Monday I was hiking with my doggies in the Blue Ridge Mountains and noticed my neck cramping on one side. To stretch out the kinks I started rolling and rotating my head, wondering what I’d done to my neck. And then it dawned on me. instead of pulling ahead as usual, Mazie and Mitts had fallen in behind me, and as the path was narrow, I held both leashes in one hand. My right arm swung freely, but my left arm was pulled back by the leads, and over a couple of miles that tension worked its way up to my neck.
I spent decades paying little attention to my body, and so harming it. I have only learned in the last few years to listen to this complex, integrated structure–I would never have guessed that a sore neck could come from an arm slightly skewed. When an injury’s throb is felt in a separate body part, it is called “referred pain.” Those are the trickiest to self-diagnose and so misleading that the real problem often escapes us.
During those years I listened no better to my psyche than my body. I shouted down my feelings and became emotionally deaf, unable to decipher its most rudimentary language. Emotions were to be embraced, vanquished or transmuted according to an accepted moral code. I thought every feeling was a straightforward response to external stimuli. My anger was incited by “stupid” drivers. My anxiety was the result of critical bosses. My shame was the direct product of my tardiness. Emotional “referred pain” was not even a speck of consideration… until the conventional interpretations became so convoluted in the telling that even I recognized something was fishy. They rang false, though I couldn’t detect the crack in the bell. It was my indecipherable, unrelenting depression that forced me to finally admit my emotional cluelessness and rethink my psychological map.
I discovered that my pride was tangled up with fear, my affection enmeshed with insecurity, and a seeming calm and patience was simply an emotional disconnect to protect myself. I realized that my anger ignited from inside, not outside, that it was a cover-up for shame, and my shame was grounded in a legalistic denial of grace. It was all so much more complex than I realized, but this self-reflection, softened by grace, opened me to a remarkable level of integrity and clarity and personal growth. My whole sense of spirituality and relationships was reorganized. I finally had the tools I needed for fundamental transformation instead of the spiritual strictures of a flawed system.

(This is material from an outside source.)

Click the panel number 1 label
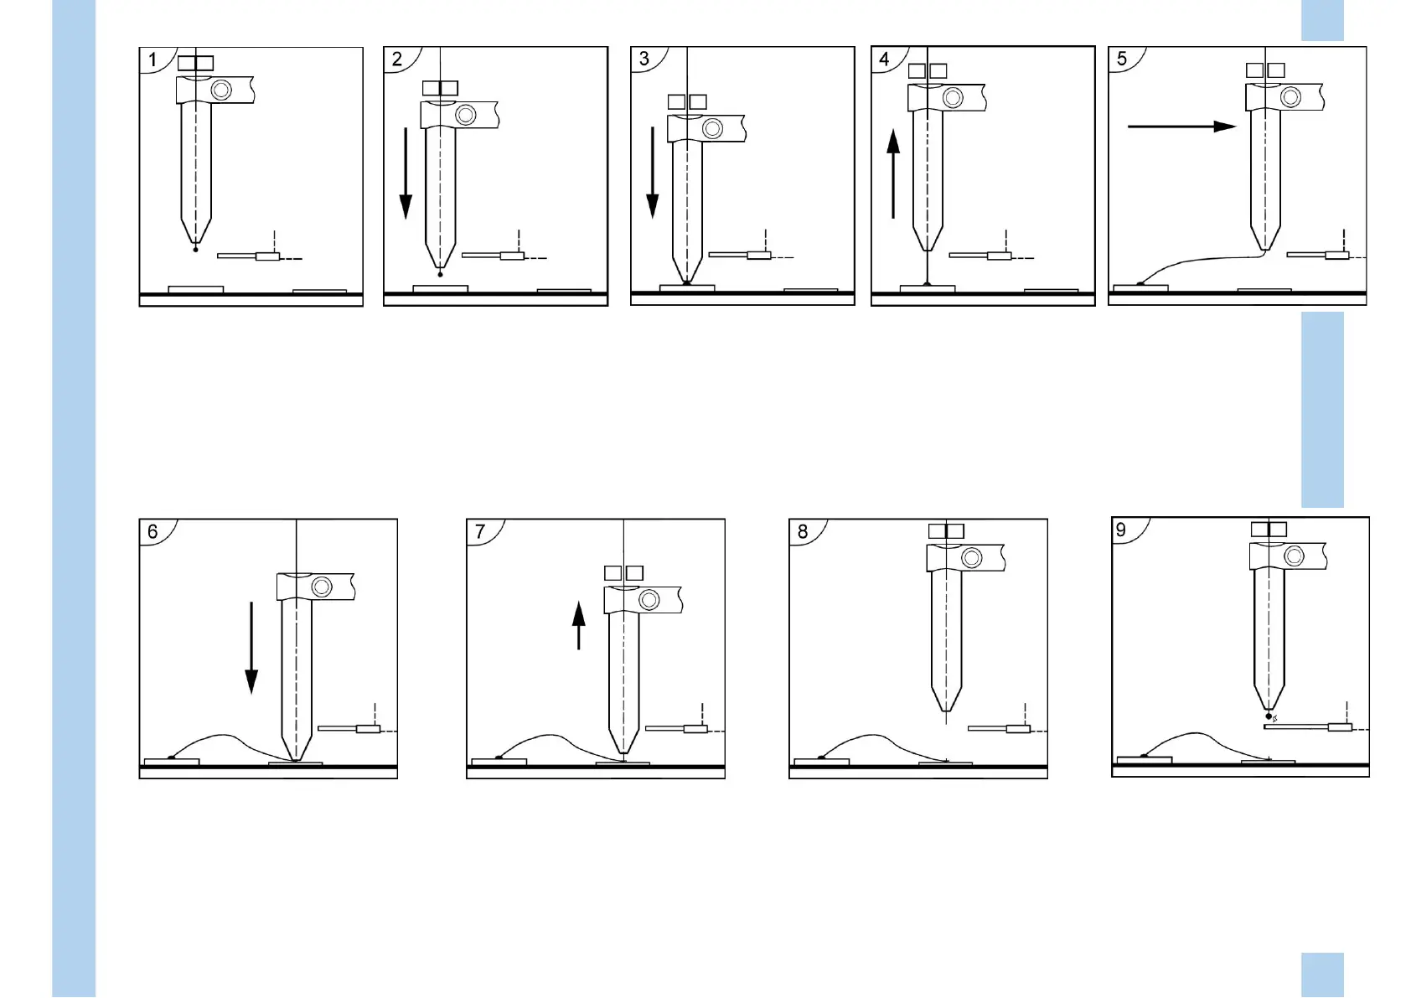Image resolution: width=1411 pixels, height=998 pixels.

I have been working for years to learn my emotional ABCs. Slowly I untangled the knots so that patterns stood out in relief and dynamics materialized. What is the real reason for these feelings? What leads me to freedom and understanding rather than fear and blindness? What does my soul need in the way of support? What pulls it down or picks it up? I wonder–do any cultures teach their children to be heart-interpreters rather than heart-controllers?
“I wonder–do any cultures teach their children to be heart-interpreters rather than heart-controllers?”

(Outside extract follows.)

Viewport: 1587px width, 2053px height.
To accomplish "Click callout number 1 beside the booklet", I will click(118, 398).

Interesting question. In our culture I have observed parents who have this gift. I was not raised with it and regret that I did not have it when I raised my children. It makes adult relationships tough and painful but thankfully growth is possible as your example shows.
Yes, some parents are better than others in every culture, and I think in the U.S. we have moved generationally towards a more respectful and thoughtful perspective of children (from the days of “children should be seen and not heard”). At least those of us who have had to learn such skills as adults can understand and appreciate others with similar struggles. Thanks for reading and commenting, Kathy.